This piece originally appeared in the American Conservative.
The imminent expiration of the U.S.-China Science and Technology Agreement (STA) on August 27 presents the Biden administration with a critical opportunity to protect America’s innovative edge from the Chinese Communist Party and to ensure continued American leadership in emerging technologies. Though initially conceived with good intentions to foster bilateral cooperation, over time the agreement has become a conduit for Chinese malfeasance, siphoning off valuable U.S. intellectual property, technology, and research and development, and should be allowed to expire.
The agreement’s roots trace back to a more optimistic era, when an idealistic Washington hoped that engaging with China’s scientists and researchers might moderate the totalitarian impulses of the CCP regime. The STA, signed by President Jimmy Carter and China’s Deng Xiaoping in January 1979, outlines a variety of areas of potential cooperation, including joint research programs and the exchange of scientists and scholars. Four decades on, with copious evidence of Chinese theft and espionage accumulating, those hopes seem profoundly naive.

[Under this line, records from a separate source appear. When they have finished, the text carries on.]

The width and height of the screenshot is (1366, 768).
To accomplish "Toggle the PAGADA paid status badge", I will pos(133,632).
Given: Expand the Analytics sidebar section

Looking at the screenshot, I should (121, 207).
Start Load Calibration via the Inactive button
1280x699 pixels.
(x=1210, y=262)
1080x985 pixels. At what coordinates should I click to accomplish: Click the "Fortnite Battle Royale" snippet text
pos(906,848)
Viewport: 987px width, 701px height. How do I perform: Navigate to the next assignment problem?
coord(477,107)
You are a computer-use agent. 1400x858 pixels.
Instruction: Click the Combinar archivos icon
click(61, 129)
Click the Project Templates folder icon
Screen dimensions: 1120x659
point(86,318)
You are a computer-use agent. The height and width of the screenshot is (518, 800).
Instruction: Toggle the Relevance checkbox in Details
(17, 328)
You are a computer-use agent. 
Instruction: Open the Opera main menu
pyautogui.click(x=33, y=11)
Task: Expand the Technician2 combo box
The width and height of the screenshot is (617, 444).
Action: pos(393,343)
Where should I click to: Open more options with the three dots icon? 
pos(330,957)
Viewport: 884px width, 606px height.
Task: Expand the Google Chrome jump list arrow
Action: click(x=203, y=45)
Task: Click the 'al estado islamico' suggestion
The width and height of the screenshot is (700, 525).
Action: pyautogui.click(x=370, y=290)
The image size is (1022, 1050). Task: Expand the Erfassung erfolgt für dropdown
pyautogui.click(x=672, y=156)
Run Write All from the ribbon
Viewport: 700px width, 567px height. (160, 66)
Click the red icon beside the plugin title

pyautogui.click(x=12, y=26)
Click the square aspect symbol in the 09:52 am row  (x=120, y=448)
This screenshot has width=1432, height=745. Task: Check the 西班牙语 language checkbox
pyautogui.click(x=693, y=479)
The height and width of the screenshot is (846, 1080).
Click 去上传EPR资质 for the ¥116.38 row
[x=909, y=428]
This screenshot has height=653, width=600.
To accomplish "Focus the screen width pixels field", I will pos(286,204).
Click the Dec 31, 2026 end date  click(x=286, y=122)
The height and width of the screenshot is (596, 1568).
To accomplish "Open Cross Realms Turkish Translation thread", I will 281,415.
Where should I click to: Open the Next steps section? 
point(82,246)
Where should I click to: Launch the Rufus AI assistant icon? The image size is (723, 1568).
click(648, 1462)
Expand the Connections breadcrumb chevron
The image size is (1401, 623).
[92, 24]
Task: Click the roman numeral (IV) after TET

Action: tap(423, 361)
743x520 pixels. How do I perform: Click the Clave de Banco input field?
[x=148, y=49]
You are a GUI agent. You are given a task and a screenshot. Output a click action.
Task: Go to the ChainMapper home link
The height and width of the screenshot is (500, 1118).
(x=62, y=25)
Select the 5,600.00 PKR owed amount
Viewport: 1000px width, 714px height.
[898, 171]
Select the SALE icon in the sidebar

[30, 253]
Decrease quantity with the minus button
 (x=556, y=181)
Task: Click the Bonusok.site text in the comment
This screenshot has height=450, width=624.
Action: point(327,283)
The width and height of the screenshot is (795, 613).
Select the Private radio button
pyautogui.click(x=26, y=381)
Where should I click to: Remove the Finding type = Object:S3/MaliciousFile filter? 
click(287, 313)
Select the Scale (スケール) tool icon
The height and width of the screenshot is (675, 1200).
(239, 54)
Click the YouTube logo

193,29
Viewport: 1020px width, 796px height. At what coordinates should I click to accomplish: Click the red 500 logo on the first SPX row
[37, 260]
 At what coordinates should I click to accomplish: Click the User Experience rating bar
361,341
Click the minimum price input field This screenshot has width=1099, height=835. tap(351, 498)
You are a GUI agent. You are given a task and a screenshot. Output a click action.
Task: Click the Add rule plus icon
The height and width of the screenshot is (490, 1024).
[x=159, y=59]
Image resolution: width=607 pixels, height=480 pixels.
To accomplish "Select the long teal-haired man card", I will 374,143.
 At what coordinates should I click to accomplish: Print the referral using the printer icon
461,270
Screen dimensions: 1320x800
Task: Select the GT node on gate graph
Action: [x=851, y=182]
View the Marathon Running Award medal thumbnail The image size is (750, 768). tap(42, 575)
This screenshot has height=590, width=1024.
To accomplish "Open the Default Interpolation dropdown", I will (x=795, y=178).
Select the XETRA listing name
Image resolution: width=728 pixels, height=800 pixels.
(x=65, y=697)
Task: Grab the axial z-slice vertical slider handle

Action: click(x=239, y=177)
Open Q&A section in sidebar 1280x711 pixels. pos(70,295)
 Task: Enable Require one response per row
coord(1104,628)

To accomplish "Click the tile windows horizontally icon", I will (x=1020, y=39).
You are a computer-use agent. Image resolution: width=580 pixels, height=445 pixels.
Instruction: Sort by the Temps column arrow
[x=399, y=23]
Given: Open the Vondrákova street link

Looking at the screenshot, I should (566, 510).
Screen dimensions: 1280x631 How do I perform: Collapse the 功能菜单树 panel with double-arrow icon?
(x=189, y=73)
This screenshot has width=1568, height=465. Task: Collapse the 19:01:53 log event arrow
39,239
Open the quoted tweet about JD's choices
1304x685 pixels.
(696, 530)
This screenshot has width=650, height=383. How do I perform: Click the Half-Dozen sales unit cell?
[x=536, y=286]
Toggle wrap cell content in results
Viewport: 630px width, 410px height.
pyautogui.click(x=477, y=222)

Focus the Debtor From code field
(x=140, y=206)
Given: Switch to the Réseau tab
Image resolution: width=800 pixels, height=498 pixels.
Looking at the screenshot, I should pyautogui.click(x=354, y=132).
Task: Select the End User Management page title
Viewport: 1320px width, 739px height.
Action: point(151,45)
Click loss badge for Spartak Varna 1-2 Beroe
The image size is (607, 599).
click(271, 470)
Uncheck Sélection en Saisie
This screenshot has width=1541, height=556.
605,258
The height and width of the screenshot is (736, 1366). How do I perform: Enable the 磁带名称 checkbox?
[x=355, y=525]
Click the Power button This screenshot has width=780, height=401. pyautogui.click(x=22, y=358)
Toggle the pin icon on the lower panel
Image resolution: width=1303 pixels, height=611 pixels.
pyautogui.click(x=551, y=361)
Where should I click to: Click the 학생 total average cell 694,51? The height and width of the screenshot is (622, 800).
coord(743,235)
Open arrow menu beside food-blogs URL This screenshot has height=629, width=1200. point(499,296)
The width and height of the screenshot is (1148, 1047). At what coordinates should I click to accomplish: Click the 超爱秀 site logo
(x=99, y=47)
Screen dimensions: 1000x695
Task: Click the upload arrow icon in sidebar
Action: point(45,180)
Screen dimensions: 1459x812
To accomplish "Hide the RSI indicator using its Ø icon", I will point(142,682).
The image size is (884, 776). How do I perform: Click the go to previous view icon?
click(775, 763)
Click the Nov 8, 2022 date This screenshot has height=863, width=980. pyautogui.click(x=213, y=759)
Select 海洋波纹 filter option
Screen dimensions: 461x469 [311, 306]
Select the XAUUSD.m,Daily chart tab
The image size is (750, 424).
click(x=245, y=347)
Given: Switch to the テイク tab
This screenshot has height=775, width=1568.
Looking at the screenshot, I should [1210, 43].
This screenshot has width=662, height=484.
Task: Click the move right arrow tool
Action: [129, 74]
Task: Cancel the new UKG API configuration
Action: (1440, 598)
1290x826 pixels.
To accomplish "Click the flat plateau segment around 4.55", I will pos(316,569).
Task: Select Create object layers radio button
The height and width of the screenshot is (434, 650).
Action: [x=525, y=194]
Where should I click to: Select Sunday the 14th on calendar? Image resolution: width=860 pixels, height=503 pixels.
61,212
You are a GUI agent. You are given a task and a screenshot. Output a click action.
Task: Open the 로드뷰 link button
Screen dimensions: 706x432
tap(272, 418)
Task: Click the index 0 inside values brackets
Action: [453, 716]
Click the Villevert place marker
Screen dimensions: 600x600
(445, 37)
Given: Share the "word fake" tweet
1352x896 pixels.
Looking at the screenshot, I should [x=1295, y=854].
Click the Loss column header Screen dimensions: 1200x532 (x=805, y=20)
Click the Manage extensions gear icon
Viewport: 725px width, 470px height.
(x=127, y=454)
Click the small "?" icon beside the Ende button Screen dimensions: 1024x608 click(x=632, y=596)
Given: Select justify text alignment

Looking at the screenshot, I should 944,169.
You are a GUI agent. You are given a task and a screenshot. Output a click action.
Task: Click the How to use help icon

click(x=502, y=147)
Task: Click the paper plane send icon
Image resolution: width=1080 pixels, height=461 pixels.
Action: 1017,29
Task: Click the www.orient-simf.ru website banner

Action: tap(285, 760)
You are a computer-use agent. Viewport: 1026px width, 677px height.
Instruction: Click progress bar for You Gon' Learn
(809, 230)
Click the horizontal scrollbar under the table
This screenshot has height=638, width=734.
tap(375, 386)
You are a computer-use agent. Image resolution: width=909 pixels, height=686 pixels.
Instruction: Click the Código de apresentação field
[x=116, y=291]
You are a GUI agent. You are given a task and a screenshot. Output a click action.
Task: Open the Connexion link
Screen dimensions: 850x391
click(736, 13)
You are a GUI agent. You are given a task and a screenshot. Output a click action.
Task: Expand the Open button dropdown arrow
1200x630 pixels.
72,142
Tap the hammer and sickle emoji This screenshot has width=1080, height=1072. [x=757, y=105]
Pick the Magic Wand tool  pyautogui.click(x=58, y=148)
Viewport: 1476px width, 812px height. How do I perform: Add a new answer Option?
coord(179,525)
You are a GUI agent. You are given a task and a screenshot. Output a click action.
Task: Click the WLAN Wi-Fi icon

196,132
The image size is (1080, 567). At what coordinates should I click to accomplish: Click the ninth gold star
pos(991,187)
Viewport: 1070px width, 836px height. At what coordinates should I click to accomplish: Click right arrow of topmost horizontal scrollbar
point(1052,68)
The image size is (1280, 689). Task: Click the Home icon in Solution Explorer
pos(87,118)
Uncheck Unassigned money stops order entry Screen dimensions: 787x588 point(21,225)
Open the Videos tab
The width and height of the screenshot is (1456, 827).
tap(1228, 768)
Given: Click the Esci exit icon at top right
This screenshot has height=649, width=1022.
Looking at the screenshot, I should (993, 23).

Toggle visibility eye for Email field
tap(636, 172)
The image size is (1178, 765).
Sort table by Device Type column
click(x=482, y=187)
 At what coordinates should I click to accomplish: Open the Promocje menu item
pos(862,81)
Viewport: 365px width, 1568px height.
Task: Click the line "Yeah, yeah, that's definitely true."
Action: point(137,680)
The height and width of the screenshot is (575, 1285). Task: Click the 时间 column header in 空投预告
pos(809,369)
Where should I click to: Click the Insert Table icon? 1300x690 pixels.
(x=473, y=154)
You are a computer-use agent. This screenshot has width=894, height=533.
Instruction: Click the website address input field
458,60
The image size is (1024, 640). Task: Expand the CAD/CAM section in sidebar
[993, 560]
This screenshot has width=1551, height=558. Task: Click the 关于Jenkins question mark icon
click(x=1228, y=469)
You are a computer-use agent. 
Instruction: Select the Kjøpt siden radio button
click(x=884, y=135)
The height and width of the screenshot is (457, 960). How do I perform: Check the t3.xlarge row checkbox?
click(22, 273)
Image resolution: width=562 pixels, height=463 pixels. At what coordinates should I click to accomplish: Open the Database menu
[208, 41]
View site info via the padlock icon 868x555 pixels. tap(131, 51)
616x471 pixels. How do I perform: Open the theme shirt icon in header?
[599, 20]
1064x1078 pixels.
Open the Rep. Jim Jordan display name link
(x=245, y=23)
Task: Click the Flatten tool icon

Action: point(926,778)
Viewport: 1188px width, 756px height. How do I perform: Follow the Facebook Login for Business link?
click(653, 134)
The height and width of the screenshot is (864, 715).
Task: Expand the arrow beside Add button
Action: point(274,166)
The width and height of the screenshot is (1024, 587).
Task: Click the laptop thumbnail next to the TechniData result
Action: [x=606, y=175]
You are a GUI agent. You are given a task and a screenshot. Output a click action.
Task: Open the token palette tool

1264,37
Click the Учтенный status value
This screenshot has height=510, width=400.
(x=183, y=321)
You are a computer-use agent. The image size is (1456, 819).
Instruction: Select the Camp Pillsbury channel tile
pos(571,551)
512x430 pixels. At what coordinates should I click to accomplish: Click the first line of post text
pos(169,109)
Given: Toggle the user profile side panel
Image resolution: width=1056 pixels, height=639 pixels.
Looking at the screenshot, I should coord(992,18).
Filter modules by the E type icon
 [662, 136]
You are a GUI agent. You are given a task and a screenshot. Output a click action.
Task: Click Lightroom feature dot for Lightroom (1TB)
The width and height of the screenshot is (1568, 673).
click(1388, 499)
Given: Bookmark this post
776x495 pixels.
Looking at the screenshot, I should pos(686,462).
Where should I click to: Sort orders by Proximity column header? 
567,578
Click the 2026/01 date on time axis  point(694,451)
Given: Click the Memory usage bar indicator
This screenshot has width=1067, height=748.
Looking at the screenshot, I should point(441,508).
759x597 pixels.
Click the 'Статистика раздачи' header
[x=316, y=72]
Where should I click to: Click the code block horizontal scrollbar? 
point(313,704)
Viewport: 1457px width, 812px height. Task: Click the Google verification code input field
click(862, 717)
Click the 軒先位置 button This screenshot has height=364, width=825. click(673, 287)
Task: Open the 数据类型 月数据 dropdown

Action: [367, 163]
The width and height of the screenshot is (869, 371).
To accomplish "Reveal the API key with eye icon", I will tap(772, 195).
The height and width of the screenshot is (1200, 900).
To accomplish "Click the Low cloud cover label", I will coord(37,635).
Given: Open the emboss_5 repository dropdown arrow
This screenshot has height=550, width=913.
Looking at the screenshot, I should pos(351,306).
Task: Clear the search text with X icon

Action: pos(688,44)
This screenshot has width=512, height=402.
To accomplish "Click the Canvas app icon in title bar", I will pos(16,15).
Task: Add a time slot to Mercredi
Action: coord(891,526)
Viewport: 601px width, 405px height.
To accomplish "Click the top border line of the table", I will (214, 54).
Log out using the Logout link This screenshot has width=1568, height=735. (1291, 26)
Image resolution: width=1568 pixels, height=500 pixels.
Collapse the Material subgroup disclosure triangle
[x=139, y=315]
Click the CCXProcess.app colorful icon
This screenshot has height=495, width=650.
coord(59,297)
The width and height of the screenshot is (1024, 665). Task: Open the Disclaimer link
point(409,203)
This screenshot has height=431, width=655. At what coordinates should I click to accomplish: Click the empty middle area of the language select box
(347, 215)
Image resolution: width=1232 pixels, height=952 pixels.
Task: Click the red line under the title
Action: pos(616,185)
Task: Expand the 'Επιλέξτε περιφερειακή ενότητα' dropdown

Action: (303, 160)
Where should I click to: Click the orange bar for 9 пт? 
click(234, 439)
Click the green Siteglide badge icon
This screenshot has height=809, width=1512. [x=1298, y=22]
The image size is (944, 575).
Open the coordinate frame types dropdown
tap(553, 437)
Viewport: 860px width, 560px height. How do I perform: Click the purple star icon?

Consider just some of the ways U.S. taxpayer funds and R&D resources have been exploited to abet Beijing’s relentless technology acquisition strategy under the false pretenses of the STA framework: More than a decade ago, NASA's engagement with China on sensitive aeronautics research and technology so alarmed Congress over potential military applications that they statutorily banned NASA from conducting such joint projects absent security clearance. Cooperative aerospace and atmospheric monitoring programs lent Chinese engineers valuable expertise, only for advanced surveillance balloons to sail across the United States earlier this year. Even the National Science Foundation, which bankrolls nearly a quarter of all basic research at America’s universities, finds itself so inundated with investigations into foreign influence among its grantees that its inspector general confesses her office is unable to keep pace.